=== Goal ===
Can you sum up the forum thread on overclocking OMAP3 chips in three sentences?

=== Passage shown ===
********
Overclocked OMAP3

Lazy8s

Veteran
The enthusiast communities for the Motorola Droid/Milestone and the OpenPandora routinely clock the 65nm Cortex-A8s in their respective OMAP3s to a stable 800 - 900 MHz, with some Droid users even pushing upwards of 1.3 Ghz. Texas Instruments themselves offer high clocked variants, of course.

TI supposedly allotted about forty-five engineers for over two years to hand-tune critical parts of their A8 layout. Although Qualcomm went completely custom for the ARMv7 Scorpion and Intrinsity supposedly has made the most extensively optimized A8 for Hummingbird, I wonder how much higher and more efficiently they can be-clocked/perform relative to the surprising potential of TI's A8.
 
Wasn't apple known to underclock the SoCs in their ipods/iphones? I seem to remember something along those lines re early ipod touch/iphones.

But generally, I believe the chip clock in those devices may have more to do with battery draw and guaranteeing a reasonable lifespan for the device, than practical 'stable oveclock' limits of the silicon. What good is a (hypothetically) '2x stable overclock' if the device lasts, say, a year, and takes twice the amount of recharging?
 
Texas Instruments rates only a 550 MHz clock for their A8 in their mobile-targeted OMAP3430 and CE-targeted OMAP3530 yet Qualcomm rates their 65 nm Scorpion at 1 GHz, so the question becomes whether that difference is more attributable to Qualcomm potentially pushing closer to the limit of their core or more attributable to the architectural customizations Scorpion features over TI's A8 implementation.
********
=== Excerpted records ===
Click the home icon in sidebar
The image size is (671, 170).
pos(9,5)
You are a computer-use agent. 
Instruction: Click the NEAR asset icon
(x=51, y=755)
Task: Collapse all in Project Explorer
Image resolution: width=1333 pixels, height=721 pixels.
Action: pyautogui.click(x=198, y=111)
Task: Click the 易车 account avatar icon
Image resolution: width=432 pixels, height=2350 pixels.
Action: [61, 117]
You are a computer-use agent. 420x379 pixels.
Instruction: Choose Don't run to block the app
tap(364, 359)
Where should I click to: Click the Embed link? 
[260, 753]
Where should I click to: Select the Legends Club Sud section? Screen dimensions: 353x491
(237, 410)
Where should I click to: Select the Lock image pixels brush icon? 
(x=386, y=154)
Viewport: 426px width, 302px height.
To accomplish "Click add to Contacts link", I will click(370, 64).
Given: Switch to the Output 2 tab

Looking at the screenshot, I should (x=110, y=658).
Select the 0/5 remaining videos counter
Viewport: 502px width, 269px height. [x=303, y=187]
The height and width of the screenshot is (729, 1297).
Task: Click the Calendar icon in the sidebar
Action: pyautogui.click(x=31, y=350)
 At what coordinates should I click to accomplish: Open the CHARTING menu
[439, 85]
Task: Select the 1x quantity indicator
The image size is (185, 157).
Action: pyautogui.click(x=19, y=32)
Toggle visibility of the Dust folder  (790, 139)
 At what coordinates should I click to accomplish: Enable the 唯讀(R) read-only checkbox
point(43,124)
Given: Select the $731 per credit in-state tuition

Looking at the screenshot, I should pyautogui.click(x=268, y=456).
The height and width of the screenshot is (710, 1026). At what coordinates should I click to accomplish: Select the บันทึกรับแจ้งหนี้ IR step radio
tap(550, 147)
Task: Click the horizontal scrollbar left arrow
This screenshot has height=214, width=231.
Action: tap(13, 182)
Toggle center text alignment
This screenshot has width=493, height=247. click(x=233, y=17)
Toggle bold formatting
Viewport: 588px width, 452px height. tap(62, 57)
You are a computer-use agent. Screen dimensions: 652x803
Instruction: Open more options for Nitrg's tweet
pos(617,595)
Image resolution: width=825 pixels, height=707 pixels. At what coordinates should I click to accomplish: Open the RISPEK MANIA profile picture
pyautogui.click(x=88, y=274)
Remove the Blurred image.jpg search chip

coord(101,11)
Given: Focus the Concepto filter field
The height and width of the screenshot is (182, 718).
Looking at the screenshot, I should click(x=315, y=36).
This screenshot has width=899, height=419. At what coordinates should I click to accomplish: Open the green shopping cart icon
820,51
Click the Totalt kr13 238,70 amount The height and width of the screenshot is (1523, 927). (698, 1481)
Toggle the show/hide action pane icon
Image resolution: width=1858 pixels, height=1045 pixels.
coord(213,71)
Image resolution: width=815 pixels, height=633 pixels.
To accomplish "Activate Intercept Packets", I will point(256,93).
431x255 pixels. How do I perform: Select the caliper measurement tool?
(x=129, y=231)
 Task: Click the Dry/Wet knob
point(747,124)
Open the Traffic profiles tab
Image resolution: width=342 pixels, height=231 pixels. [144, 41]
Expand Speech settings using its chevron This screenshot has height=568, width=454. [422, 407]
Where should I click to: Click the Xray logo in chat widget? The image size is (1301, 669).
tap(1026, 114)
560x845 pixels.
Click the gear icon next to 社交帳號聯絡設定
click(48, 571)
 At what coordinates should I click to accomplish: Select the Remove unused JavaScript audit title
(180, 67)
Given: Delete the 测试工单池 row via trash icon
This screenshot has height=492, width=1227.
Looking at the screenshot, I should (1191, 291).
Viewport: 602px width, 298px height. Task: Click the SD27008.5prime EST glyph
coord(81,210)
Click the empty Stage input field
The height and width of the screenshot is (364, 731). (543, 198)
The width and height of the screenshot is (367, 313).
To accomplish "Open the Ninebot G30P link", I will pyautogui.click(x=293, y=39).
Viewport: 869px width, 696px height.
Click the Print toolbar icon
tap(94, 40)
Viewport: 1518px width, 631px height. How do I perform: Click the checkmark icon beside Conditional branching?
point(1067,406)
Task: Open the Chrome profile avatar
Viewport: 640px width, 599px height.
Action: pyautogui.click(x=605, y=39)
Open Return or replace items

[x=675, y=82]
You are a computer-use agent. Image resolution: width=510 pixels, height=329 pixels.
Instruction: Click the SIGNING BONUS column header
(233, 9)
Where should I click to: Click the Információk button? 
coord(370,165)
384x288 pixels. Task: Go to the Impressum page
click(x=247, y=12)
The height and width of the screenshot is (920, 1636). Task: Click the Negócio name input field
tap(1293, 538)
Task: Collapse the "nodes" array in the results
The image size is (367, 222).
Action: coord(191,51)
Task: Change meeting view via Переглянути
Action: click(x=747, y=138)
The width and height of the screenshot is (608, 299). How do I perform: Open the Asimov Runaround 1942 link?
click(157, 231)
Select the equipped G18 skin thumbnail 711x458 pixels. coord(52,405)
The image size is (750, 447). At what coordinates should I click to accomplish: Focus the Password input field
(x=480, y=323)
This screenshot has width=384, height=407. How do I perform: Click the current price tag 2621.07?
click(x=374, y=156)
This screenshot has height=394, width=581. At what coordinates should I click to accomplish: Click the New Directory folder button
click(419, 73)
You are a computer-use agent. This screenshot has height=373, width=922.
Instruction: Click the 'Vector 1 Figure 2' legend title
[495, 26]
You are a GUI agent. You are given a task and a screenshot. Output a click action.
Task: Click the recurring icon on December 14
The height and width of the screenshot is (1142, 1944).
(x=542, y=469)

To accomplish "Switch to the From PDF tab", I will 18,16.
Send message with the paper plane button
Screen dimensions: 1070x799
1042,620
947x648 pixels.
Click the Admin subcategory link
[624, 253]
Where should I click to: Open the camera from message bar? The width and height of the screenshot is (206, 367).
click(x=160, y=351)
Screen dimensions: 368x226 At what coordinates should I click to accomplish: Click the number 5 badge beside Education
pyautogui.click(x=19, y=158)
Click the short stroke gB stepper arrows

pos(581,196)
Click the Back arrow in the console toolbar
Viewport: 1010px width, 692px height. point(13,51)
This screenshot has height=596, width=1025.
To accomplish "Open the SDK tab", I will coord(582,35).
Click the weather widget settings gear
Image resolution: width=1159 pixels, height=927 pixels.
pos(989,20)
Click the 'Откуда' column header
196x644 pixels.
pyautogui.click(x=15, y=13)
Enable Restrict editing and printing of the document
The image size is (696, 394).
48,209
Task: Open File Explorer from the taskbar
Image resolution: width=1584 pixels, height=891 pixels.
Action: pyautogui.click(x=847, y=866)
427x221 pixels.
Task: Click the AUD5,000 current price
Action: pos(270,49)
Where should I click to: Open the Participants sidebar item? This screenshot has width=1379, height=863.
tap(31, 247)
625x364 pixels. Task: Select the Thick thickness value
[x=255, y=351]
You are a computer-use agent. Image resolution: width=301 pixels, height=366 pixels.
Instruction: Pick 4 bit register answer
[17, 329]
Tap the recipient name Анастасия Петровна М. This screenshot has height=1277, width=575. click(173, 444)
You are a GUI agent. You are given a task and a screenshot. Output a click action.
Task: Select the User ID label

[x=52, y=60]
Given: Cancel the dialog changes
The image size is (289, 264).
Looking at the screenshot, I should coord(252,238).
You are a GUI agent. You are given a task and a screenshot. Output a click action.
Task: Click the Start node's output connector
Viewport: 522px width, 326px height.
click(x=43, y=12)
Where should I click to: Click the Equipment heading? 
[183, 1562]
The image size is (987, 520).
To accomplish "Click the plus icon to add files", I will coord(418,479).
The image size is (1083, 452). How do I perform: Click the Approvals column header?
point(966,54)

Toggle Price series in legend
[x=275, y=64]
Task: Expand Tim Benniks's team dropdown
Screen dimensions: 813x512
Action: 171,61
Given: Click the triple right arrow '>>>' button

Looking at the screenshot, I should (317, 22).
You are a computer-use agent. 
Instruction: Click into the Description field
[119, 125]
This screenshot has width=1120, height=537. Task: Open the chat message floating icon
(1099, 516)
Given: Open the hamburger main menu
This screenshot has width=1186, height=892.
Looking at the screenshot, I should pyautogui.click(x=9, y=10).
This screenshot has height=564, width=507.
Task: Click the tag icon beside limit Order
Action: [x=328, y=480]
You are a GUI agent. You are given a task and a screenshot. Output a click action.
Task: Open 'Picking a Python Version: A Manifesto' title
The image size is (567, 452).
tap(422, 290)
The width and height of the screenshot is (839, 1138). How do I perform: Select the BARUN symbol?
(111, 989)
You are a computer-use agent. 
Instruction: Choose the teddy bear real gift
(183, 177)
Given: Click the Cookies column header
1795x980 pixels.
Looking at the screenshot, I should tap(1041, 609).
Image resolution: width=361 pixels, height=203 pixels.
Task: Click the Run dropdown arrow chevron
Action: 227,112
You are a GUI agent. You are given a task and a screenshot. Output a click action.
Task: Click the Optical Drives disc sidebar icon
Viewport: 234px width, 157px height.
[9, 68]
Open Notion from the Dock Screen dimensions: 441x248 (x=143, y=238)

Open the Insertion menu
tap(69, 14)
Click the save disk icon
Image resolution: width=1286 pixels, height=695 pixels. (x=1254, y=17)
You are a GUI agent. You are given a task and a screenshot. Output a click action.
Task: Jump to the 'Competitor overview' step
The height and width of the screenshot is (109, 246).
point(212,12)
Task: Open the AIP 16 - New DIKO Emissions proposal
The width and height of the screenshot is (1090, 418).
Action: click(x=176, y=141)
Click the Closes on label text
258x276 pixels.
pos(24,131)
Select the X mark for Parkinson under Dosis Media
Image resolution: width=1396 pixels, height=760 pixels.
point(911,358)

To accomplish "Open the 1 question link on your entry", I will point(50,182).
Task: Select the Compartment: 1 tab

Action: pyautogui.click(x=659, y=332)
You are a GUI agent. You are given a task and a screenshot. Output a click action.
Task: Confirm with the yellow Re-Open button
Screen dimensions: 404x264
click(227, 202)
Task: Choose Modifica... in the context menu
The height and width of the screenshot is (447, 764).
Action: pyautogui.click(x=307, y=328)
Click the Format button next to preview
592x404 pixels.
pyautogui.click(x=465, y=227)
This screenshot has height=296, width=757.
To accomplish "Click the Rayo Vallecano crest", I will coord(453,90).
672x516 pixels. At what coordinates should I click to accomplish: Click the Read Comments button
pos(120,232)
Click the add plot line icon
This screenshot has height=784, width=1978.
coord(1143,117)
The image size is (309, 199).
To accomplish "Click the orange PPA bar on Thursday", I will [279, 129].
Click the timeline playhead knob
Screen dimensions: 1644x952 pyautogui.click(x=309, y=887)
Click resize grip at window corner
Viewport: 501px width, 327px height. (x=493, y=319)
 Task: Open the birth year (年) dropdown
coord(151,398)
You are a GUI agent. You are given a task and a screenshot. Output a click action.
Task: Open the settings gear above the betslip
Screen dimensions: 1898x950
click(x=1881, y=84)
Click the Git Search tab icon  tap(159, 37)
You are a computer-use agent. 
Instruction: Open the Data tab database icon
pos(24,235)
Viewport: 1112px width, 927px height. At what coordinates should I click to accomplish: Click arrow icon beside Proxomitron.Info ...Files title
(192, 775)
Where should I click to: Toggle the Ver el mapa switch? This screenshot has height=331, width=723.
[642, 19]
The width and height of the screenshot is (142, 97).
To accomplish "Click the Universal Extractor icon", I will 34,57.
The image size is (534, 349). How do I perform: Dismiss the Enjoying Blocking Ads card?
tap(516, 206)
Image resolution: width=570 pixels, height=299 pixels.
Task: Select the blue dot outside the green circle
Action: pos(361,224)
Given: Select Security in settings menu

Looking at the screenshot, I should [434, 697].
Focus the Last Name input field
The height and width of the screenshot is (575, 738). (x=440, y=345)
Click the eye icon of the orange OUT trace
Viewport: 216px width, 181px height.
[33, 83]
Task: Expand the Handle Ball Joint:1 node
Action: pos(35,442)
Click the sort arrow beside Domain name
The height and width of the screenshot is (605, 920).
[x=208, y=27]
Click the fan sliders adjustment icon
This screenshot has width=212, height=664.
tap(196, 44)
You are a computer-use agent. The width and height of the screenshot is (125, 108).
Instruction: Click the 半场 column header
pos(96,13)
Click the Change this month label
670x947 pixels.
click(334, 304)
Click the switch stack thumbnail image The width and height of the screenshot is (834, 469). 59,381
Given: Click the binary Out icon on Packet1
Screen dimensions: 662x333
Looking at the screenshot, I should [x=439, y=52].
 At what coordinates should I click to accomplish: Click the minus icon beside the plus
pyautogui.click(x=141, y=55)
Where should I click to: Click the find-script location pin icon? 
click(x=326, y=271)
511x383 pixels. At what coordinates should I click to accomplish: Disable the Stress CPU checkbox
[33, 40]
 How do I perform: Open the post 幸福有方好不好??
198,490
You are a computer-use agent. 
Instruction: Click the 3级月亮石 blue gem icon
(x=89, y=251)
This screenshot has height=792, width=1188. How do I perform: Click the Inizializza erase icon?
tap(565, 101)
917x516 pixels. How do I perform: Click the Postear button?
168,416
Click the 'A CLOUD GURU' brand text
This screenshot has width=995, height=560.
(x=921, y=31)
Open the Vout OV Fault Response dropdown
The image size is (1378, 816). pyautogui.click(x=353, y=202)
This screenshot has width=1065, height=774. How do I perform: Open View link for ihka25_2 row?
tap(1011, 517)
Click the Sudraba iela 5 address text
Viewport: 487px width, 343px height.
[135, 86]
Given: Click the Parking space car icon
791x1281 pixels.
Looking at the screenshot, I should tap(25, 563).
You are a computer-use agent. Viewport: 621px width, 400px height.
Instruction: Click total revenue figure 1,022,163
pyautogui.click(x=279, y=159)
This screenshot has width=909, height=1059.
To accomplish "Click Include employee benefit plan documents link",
********
=== Answer for the task ===
Enthusiasts for the Motorola Droid/Milestone and the OpenPandora routinely run the 65nm Cortex-A8s in their OMAP3s at a stable 800–900 MHz, with some Droid users going past 1.3 GHz, and TI reportedly assigned about forty-five engineers for over two years to hand-tune critical parts of its A8 layout. One reply recalls Apple underclocking the chips in early iPod touch and iPhone models and suggests that clock speeds in such devices may reflect battery draw and device lifespan more than the silicon's stable overclocking limits. Another point notes that TI rates its A8 at only 550 MHz in the OMAP3430 and OMAP3530 while Qualcomm rates its 65 nm Scorpion at 1 GHz, and asks whether that gap comes more from Qualcomm pushing closer to its core's limit or from Scorpion's architectural customizations.